> _What needs to be done_:
Copy out the data verbatim, beginning with the line that contains "on legend-label: Sadness." and continuing through the line that contains "send-a-copy-button: Send a", both lines included.

> _The input_:

---*---

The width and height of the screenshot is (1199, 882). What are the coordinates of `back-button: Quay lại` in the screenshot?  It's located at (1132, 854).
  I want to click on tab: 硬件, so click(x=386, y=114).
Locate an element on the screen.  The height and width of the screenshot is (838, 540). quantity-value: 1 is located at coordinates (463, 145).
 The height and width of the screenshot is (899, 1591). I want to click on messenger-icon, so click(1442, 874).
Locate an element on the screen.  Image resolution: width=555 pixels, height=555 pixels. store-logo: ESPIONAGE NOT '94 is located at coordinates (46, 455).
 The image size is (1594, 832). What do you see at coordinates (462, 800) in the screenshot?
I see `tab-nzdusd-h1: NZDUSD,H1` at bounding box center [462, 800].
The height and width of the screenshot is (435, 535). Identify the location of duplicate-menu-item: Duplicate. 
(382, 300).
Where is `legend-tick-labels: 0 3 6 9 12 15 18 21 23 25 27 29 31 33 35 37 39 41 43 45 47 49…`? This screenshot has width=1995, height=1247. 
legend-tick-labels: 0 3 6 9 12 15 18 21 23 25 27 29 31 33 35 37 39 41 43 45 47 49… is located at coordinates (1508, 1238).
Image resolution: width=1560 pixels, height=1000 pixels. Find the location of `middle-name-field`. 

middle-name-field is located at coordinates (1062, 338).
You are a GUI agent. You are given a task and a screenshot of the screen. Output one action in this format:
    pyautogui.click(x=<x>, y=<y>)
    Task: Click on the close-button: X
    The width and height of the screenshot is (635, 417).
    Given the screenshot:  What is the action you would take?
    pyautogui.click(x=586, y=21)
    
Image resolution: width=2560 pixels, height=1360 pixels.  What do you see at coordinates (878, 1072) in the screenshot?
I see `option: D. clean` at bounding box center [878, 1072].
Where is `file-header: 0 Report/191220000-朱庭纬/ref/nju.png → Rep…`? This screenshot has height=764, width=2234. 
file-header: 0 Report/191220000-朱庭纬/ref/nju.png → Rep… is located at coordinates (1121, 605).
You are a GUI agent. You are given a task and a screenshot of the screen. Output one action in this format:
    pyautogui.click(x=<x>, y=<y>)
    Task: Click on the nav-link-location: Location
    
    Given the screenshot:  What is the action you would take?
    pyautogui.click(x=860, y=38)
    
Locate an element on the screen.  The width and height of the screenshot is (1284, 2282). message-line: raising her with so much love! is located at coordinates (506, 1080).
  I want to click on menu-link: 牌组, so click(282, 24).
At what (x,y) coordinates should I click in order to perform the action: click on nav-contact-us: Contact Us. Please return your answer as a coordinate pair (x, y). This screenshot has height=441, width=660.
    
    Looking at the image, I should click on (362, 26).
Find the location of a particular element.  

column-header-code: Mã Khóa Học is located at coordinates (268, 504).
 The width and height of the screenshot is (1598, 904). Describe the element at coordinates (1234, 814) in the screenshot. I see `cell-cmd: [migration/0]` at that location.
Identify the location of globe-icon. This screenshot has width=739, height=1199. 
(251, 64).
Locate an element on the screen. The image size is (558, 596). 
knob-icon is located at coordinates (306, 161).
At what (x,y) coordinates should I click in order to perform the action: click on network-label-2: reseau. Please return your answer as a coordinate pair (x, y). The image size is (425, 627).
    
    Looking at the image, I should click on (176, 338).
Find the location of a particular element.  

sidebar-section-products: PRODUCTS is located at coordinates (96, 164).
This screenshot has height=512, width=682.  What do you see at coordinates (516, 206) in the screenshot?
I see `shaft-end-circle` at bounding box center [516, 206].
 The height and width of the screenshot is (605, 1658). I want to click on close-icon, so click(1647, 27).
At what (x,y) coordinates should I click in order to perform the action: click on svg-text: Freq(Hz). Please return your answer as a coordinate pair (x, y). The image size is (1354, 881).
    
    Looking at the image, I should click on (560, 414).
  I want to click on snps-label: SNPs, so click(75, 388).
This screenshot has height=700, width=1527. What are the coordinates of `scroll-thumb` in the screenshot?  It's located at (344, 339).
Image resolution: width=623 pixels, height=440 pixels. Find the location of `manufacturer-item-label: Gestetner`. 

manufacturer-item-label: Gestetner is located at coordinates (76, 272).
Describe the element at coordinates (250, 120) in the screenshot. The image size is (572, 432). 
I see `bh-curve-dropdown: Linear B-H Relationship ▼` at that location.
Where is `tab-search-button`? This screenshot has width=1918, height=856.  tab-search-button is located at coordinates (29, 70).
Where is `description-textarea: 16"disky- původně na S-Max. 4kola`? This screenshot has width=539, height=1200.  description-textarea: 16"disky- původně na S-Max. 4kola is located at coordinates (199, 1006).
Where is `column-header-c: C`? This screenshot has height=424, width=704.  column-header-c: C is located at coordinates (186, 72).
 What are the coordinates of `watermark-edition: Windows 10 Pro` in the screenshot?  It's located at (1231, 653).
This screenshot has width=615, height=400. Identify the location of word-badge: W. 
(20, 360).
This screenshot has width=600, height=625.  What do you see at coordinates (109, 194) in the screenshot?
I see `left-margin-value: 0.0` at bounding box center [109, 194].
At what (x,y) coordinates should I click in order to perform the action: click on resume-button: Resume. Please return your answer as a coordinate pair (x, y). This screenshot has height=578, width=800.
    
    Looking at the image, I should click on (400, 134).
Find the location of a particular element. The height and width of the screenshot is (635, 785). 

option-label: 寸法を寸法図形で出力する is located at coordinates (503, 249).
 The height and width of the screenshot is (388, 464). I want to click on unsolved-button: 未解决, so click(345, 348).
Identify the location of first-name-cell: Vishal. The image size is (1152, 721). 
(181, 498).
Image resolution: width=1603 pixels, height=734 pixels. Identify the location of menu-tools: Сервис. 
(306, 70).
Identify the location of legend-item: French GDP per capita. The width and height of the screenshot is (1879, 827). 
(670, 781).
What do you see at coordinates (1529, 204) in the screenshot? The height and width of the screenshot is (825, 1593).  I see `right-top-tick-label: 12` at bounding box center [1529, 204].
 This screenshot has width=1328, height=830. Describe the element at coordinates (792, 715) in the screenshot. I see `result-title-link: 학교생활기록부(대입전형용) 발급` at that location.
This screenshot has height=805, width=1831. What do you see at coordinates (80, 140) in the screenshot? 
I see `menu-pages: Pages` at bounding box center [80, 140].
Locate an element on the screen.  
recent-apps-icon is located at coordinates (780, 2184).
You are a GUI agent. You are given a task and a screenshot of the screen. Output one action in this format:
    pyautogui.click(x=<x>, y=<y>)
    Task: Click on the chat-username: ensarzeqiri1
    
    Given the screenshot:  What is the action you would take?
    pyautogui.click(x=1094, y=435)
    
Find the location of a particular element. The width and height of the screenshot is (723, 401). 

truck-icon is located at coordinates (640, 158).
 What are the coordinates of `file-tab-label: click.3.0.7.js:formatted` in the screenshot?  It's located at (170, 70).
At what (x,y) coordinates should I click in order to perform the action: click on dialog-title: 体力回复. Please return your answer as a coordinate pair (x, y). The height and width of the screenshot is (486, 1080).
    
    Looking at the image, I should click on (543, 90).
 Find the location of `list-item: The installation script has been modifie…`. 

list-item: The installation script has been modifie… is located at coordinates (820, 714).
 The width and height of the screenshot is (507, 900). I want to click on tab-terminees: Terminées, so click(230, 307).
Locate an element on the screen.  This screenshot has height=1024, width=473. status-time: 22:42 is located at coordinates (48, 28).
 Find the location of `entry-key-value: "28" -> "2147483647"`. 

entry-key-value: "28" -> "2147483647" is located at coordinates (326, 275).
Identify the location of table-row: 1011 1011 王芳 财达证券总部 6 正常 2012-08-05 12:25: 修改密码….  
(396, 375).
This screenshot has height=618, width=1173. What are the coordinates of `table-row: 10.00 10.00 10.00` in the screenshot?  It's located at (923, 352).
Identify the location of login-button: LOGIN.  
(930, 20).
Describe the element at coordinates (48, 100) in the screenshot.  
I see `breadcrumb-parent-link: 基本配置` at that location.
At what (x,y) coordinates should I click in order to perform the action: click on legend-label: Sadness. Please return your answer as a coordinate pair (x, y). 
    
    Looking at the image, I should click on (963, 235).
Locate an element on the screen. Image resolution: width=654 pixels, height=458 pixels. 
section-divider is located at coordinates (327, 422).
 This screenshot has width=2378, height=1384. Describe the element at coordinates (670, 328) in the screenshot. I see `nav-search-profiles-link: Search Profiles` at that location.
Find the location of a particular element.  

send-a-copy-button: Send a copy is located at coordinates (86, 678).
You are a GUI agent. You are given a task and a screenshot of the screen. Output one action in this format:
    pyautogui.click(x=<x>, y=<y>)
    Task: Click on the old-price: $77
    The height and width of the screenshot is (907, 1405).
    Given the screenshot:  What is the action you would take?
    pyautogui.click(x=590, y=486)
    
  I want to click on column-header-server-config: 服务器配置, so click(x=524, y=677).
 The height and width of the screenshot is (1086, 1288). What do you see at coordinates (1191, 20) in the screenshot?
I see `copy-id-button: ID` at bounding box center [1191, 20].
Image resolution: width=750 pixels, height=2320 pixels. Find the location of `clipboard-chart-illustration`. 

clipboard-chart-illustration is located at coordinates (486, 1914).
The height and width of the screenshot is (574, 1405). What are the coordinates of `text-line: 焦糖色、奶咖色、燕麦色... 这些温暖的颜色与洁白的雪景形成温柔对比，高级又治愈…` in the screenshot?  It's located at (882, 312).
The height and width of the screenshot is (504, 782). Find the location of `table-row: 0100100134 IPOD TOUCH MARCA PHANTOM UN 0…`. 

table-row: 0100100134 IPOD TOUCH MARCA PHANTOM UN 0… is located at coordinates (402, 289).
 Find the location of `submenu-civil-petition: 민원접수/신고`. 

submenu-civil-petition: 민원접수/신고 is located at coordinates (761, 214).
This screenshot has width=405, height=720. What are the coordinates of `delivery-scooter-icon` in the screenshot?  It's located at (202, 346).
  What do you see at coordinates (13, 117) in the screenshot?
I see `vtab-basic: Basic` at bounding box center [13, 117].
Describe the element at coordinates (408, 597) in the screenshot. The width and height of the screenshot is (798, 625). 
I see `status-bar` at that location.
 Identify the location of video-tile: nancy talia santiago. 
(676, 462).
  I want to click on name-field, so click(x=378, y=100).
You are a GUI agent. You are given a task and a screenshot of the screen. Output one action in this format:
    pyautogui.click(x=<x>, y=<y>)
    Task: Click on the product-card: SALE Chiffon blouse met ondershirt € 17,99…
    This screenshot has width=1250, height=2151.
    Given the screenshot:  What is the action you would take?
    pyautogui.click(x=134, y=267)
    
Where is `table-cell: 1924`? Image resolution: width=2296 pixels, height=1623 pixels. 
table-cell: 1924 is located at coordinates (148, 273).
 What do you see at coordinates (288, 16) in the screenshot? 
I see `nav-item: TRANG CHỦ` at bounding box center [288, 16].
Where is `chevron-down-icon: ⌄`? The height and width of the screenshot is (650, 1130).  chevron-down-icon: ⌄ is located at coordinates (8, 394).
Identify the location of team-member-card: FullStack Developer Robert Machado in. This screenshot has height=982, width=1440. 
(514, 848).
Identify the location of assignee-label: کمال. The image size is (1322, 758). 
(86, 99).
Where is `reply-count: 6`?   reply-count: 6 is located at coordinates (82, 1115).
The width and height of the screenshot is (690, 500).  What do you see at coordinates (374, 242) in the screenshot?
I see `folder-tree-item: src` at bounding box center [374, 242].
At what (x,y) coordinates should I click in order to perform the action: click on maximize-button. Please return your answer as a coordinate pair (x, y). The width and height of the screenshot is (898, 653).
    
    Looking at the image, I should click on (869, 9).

---*---

> _Task result_:
At what (x,y) coordinates should I click in order to perform the action: click on legend-label: Sadness. Please return your answer as a coordinate pair (x, y). 
    
    Looking at the image, I should click on (963, 235).
Locate an element on the screen. Image resolution: width=654 pixels, height=458 pixels. 
section-divider is located at coordinates (327, 422).
 This screenshot has width=2378, height=1384. Describe the element at coordinates (670, 328) in the screenshot. I see `nav-search-profiles-link: Search Profiles` at that location.
Find the location of a particular element.  

send-a-copy-button: Send a copy is located at coordinates (86, 678).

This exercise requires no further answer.